■ **Saved data entries**:
________________________

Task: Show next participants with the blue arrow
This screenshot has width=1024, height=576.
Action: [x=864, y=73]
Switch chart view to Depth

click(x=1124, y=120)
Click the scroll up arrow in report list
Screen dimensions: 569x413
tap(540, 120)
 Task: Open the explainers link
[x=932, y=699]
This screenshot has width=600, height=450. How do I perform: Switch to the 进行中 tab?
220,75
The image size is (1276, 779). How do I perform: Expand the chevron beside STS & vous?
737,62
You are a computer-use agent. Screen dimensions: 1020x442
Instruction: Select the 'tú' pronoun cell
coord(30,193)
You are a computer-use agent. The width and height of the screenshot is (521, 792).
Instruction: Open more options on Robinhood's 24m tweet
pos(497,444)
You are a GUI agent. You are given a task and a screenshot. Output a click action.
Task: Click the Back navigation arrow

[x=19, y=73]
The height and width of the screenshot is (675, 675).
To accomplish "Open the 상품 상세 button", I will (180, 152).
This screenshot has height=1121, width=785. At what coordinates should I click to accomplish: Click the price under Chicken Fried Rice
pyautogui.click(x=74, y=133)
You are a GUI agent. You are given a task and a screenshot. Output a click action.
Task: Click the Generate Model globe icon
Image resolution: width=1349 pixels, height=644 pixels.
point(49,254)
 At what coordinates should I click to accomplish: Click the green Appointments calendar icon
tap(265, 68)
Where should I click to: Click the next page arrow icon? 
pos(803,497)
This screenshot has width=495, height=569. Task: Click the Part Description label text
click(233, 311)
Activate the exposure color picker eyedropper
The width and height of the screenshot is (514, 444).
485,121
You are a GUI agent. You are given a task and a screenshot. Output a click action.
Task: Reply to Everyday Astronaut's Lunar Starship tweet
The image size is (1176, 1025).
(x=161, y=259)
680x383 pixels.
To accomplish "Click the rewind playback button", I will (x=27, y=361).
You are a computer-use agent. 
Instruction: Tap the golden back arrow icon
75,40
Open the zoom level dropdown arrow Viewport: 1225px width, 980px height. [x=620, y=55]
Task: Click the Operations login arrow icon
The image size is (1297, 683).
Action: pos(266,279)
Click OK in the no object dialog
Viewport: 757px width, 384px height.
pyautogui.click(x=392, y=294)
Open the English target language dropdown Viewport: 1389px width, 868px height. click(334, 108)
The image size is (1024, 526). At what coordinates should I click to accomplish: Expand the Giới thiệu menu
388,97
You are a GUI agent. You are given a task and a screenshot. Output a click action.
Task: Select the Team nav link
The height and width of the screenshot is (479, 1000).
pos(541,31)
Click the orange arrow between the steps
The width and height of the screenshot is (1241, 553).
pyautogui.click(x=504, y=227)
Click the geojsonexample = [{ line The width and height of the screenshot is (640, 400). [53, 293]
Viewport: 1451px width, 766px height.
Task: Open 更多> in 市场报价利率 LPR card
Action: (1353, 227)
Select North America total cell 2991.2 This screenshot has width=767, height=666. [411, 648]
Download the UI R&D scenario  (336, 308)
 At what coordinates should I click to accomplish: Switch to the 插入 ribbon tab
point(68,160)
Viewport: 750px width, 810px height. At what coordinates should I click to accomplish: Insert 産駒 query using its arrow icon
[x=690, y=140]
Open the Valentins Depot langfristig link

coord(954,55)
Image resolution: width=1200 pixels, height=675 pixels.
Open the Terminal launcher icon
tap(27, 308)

________________________

■ **Directions**:
From the entries above, select each line containing the string "dropdown".

■ **Solution for this task**:
Open the zoom level dropdown arrow Viewport: 1225px width, 980px height. [x=620, y=55]
Open the English target language dropdown Viewport: 1389px width, 868px height. click(334, 108)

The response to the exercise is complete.